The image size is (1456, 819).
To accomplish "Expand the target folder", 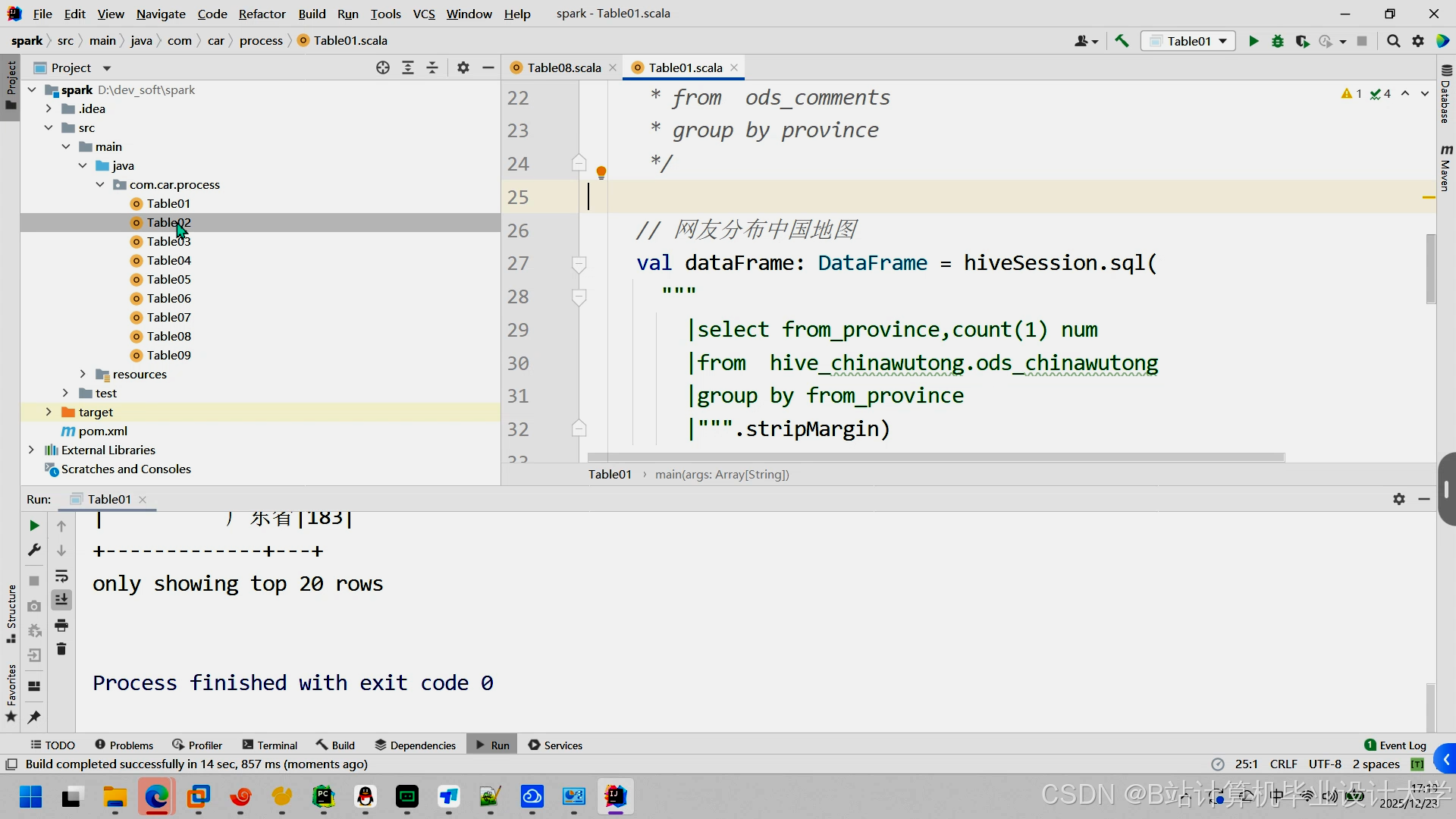I will (x=49, y=412).
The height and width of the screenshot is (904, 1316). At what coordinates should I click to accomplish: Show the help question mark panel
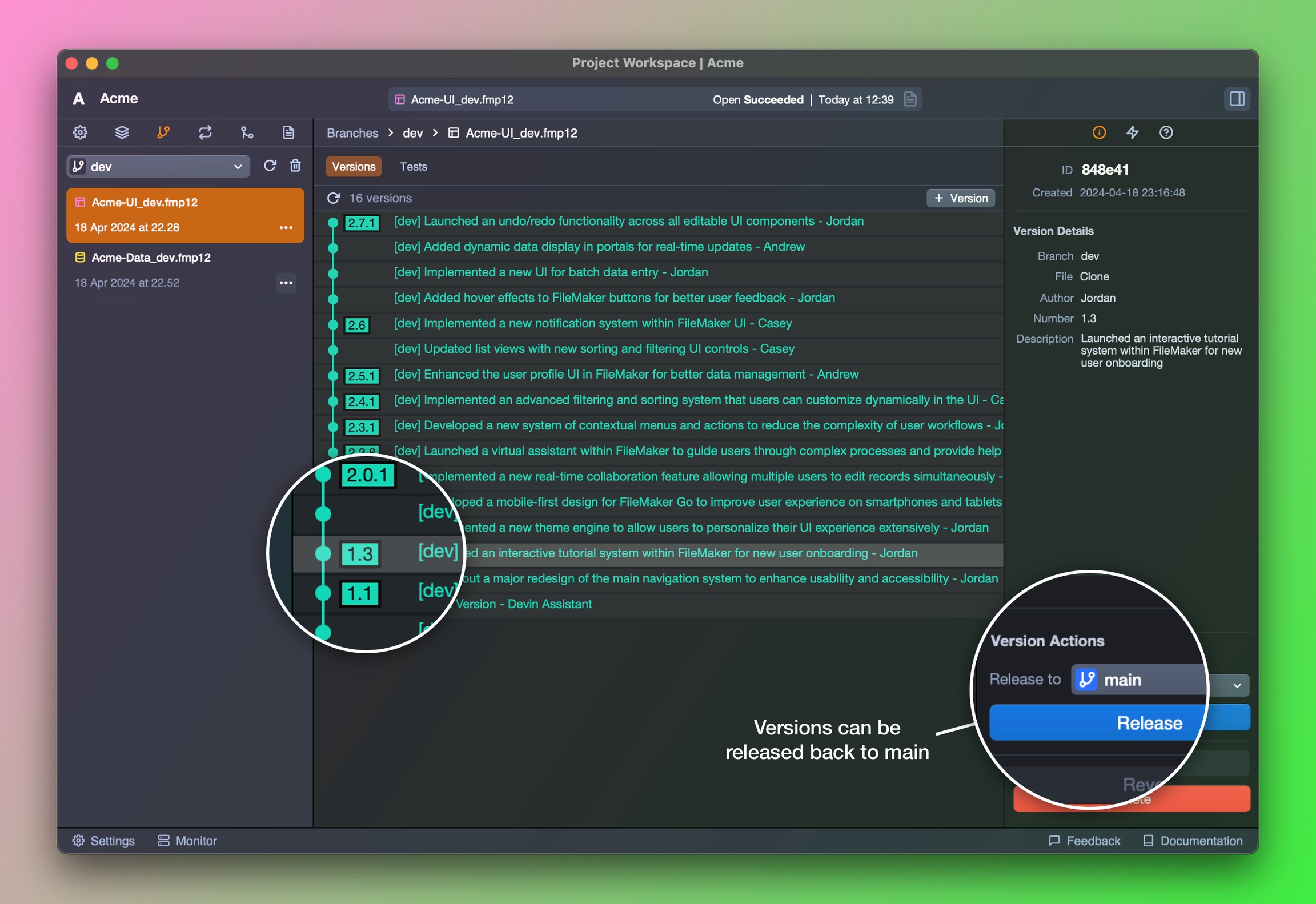pos(1166,132)
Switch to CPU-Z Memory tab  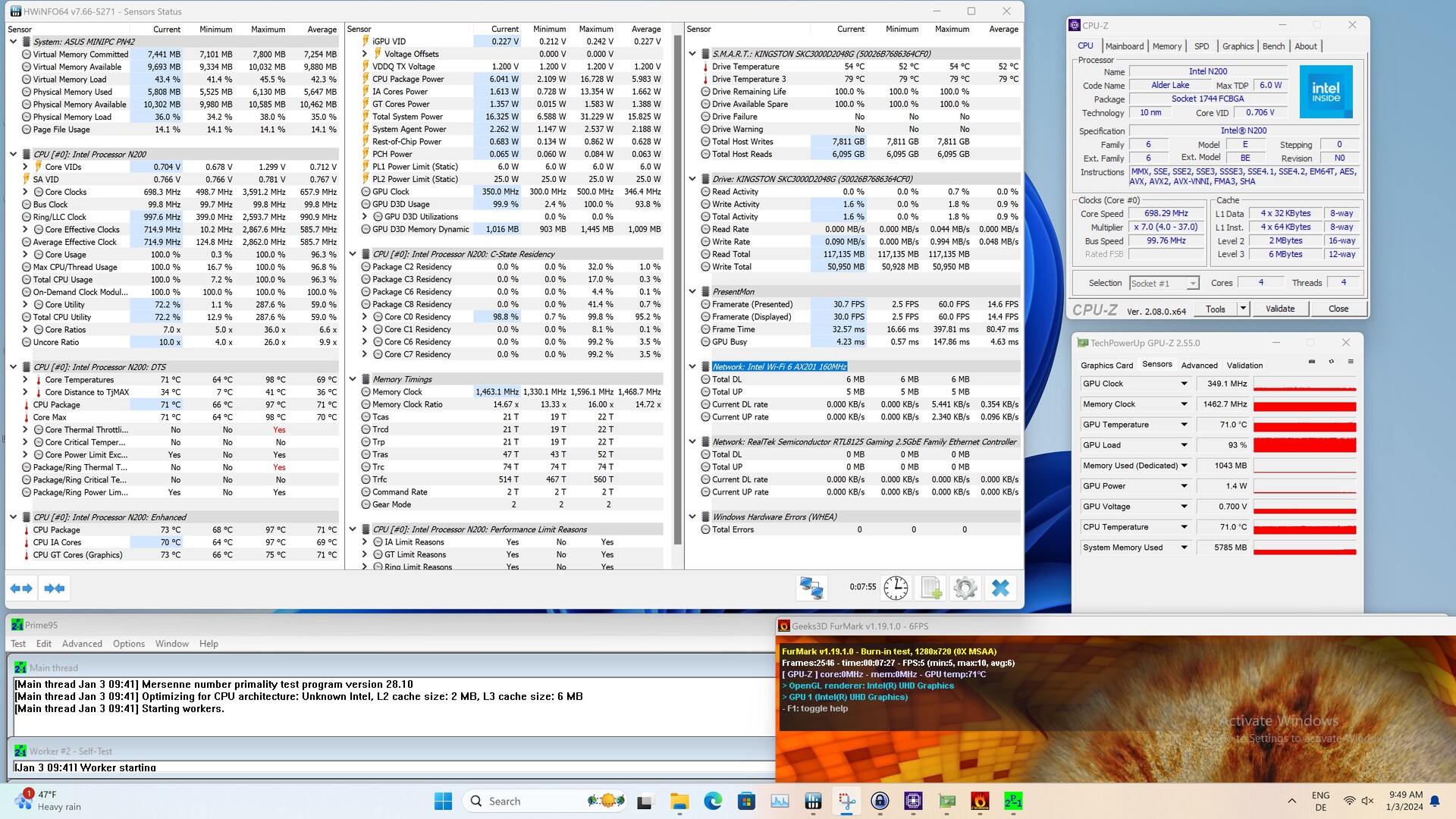click(1166, 46)
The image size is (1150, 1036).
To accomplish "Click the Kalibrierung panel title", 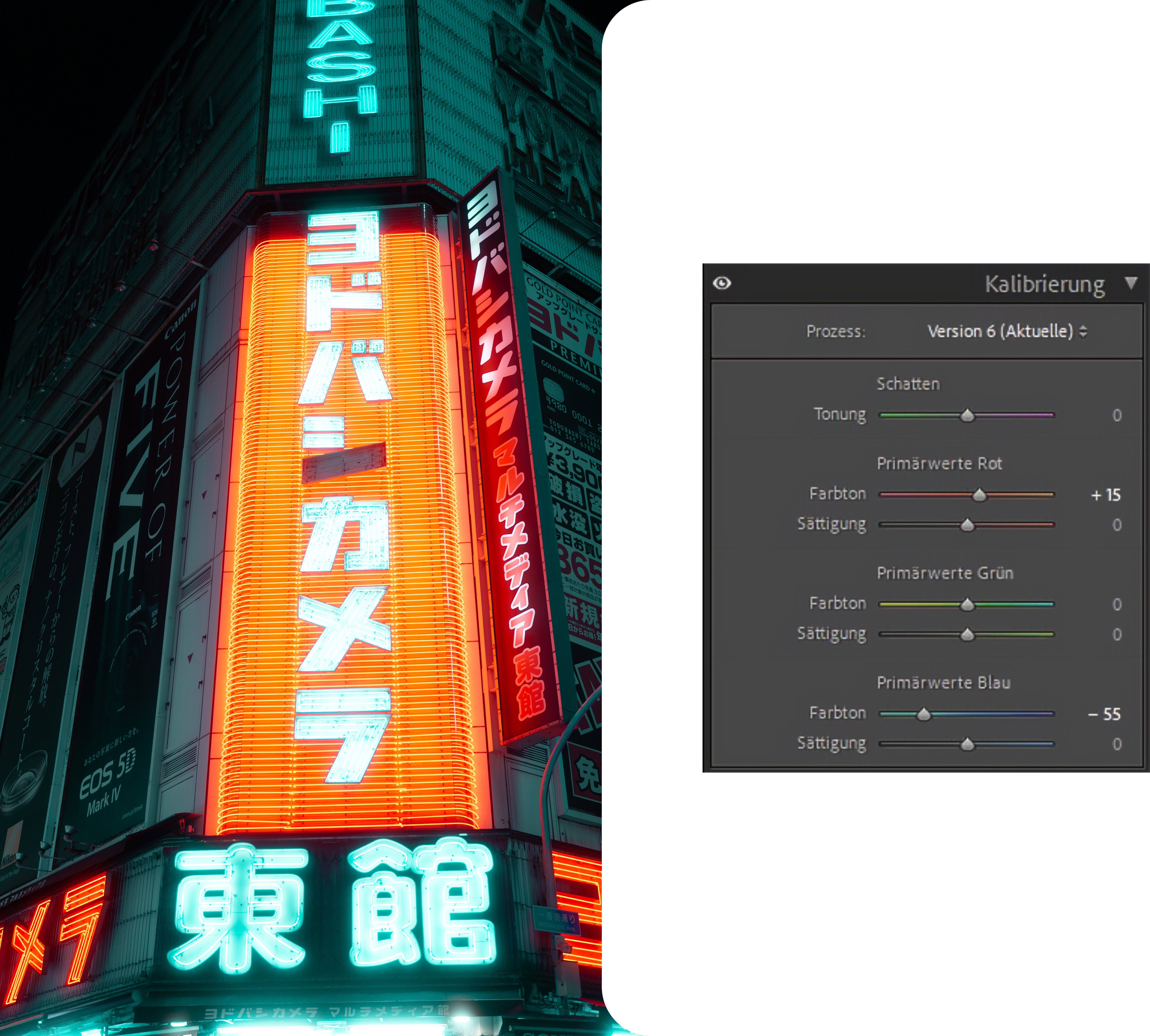I will click(1044, 284).
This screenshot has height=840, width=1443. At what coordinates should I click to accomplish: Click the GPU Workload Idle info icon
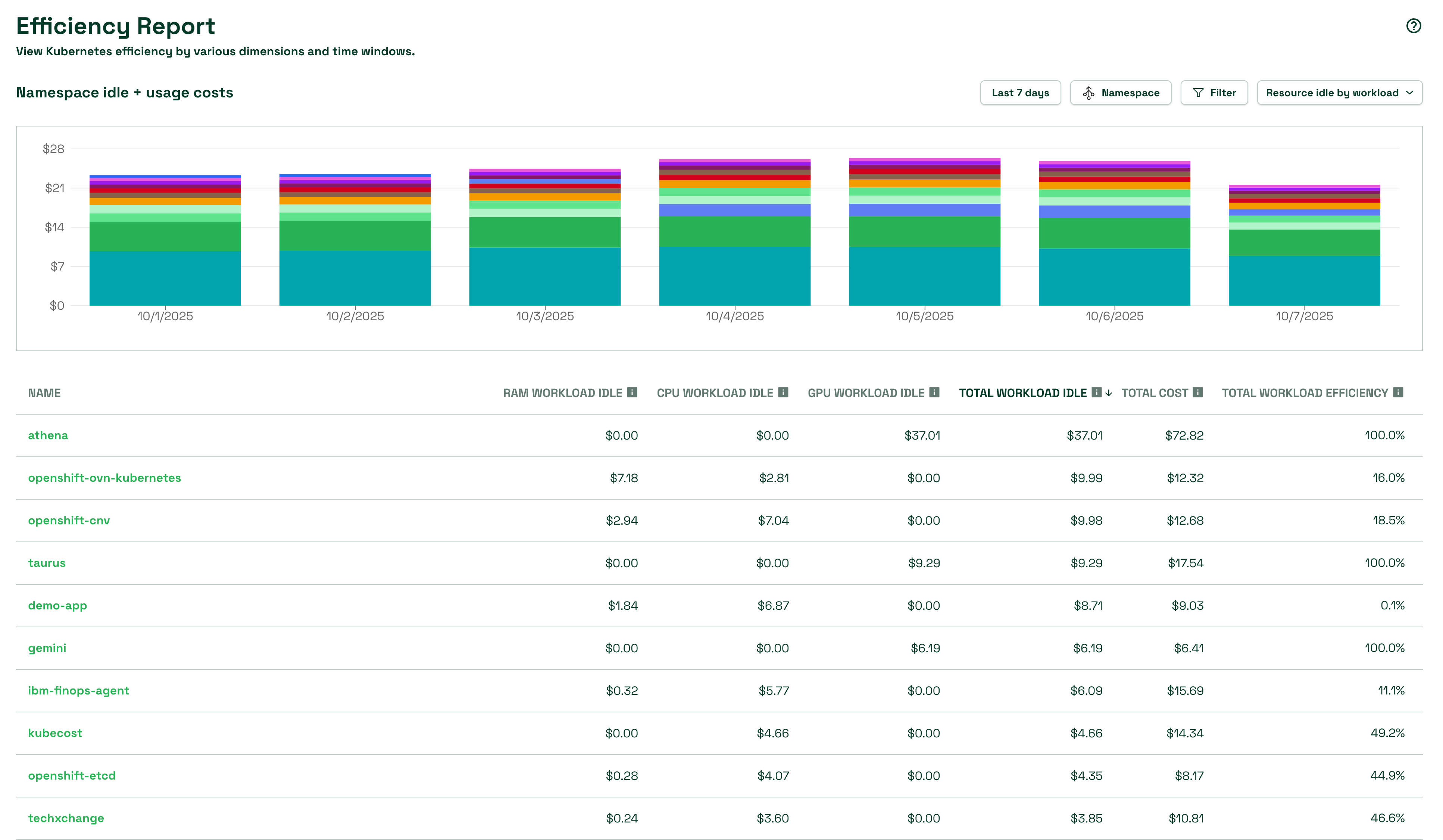pyautogui.click(x=934, y=392)
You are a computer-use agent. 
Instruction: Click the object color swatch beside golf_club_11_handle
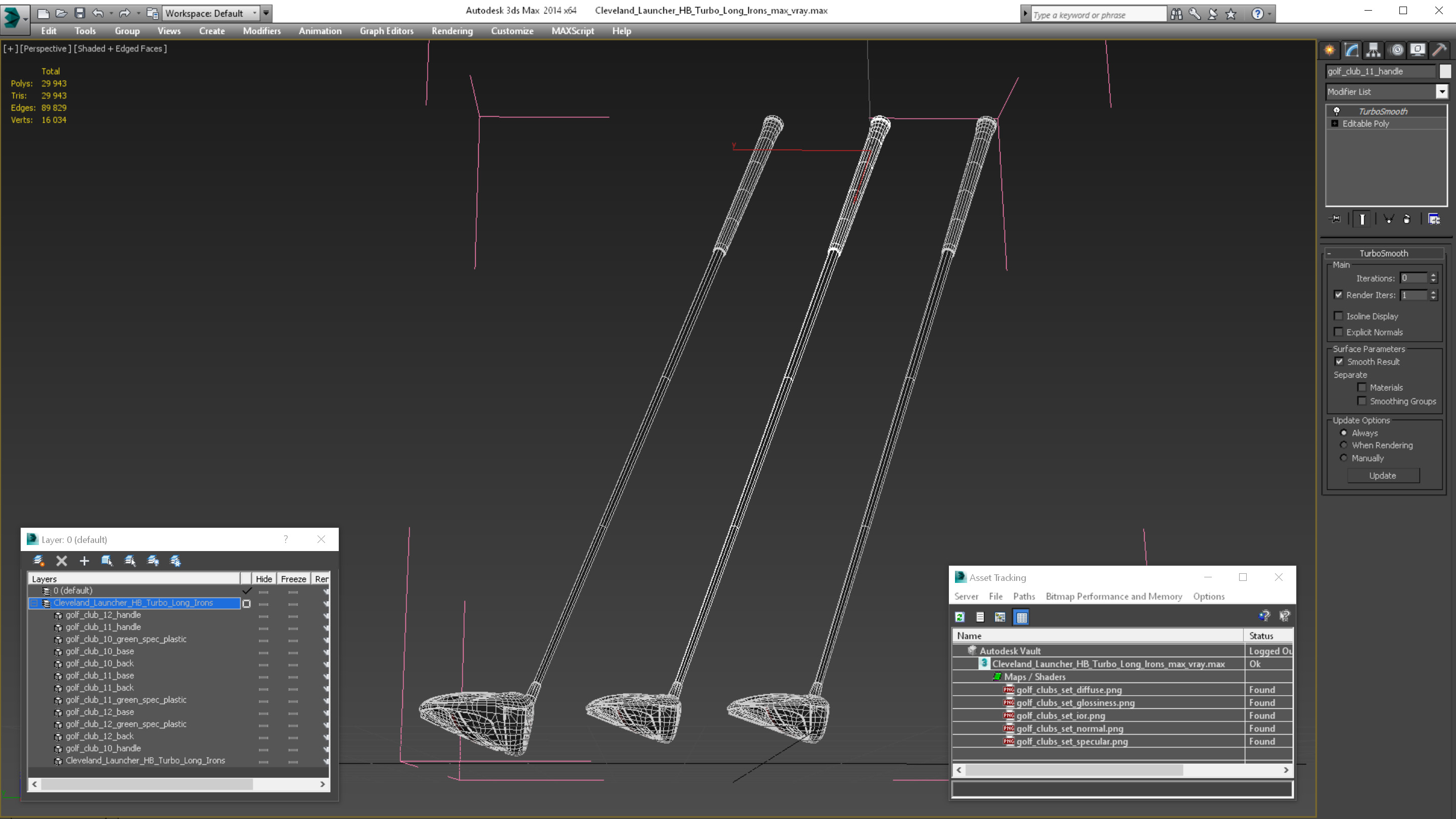pos(1445,71)
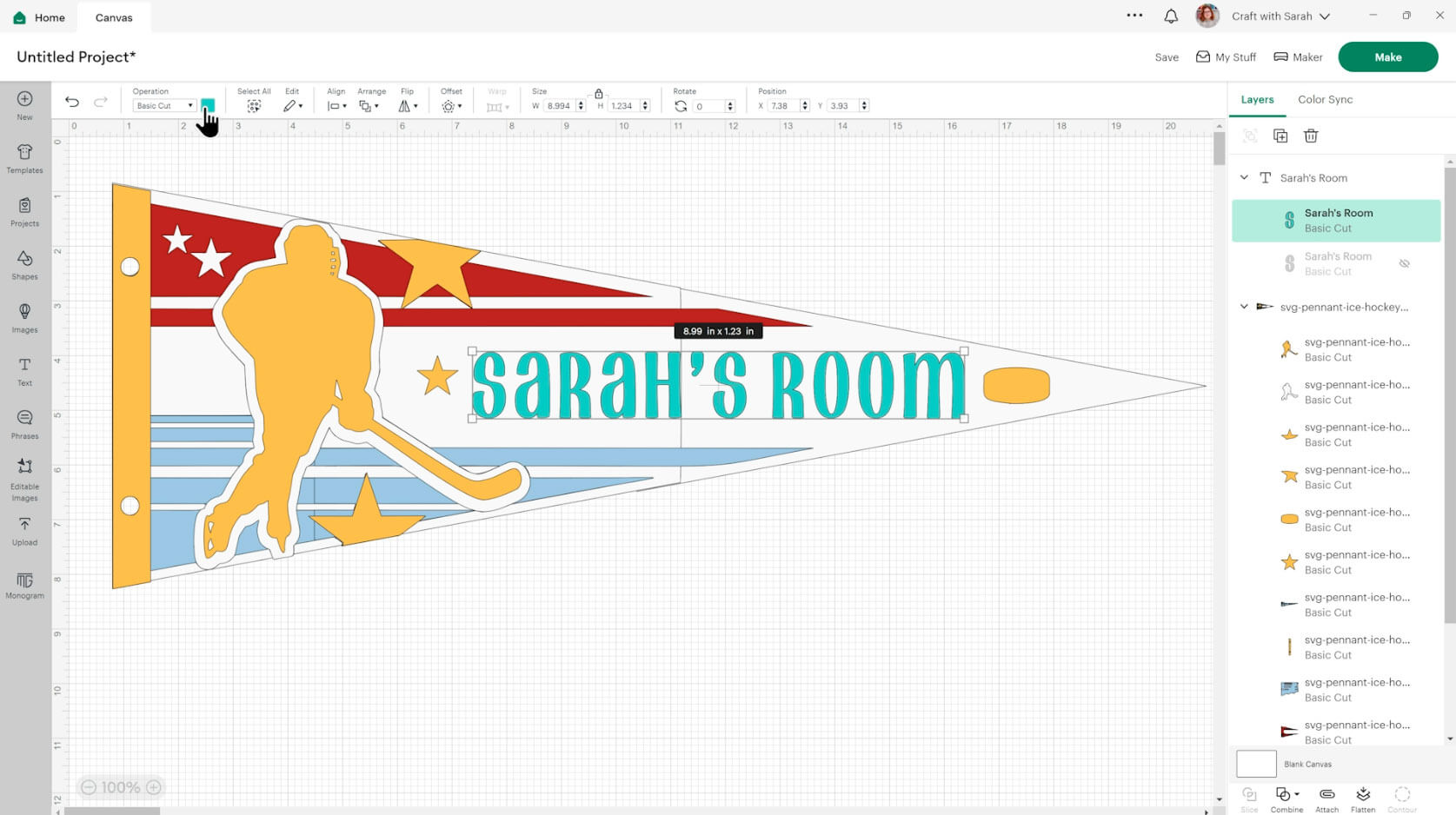Image resolution: width=1456 pixels, height=815 pixels.
Task: Open the Shapes panel
Action: point(24,264)
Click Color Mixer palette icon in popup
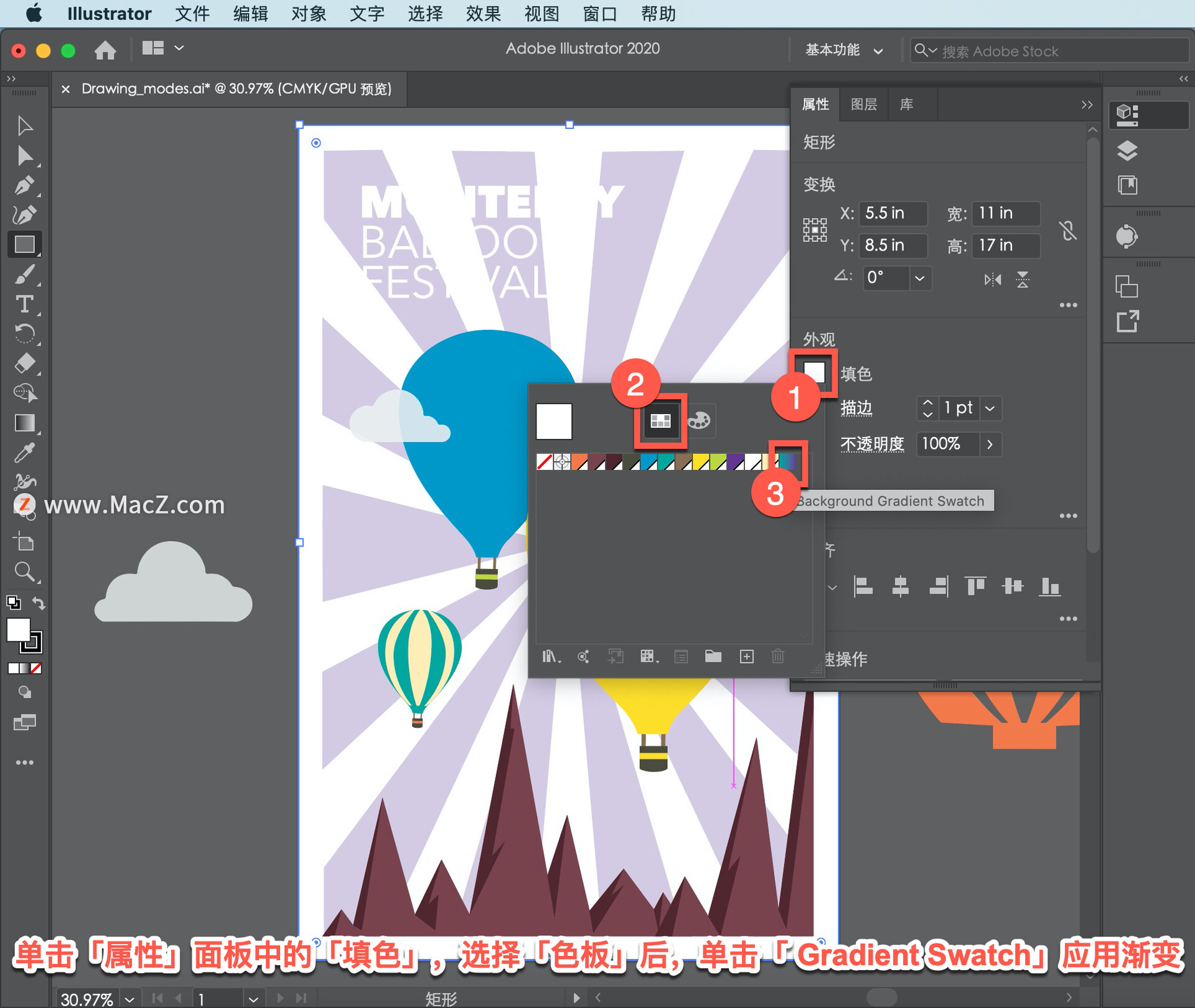Image resolution: width=1195 pixels, height=1008 pixels. click(699, 421)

§ §

◆ **Task to carry out**
Word for word, give again the lines from the line holding "Instruction: Click the" through the last line of the material, both included; pictures are not part of the copy.

◆ **Solution**
Instruction: Click the object color swatch beside golf_club_11_handle
pos(1445,71)
Image resolution: width=1456 pixels, height=815 pixels.
Task: Open the Shapes panel
Action: point(24,264)
Click Color Mixer palette icon in popup
Image resolution: width=1195 pixels, height=1008 pixels. click(699, 421)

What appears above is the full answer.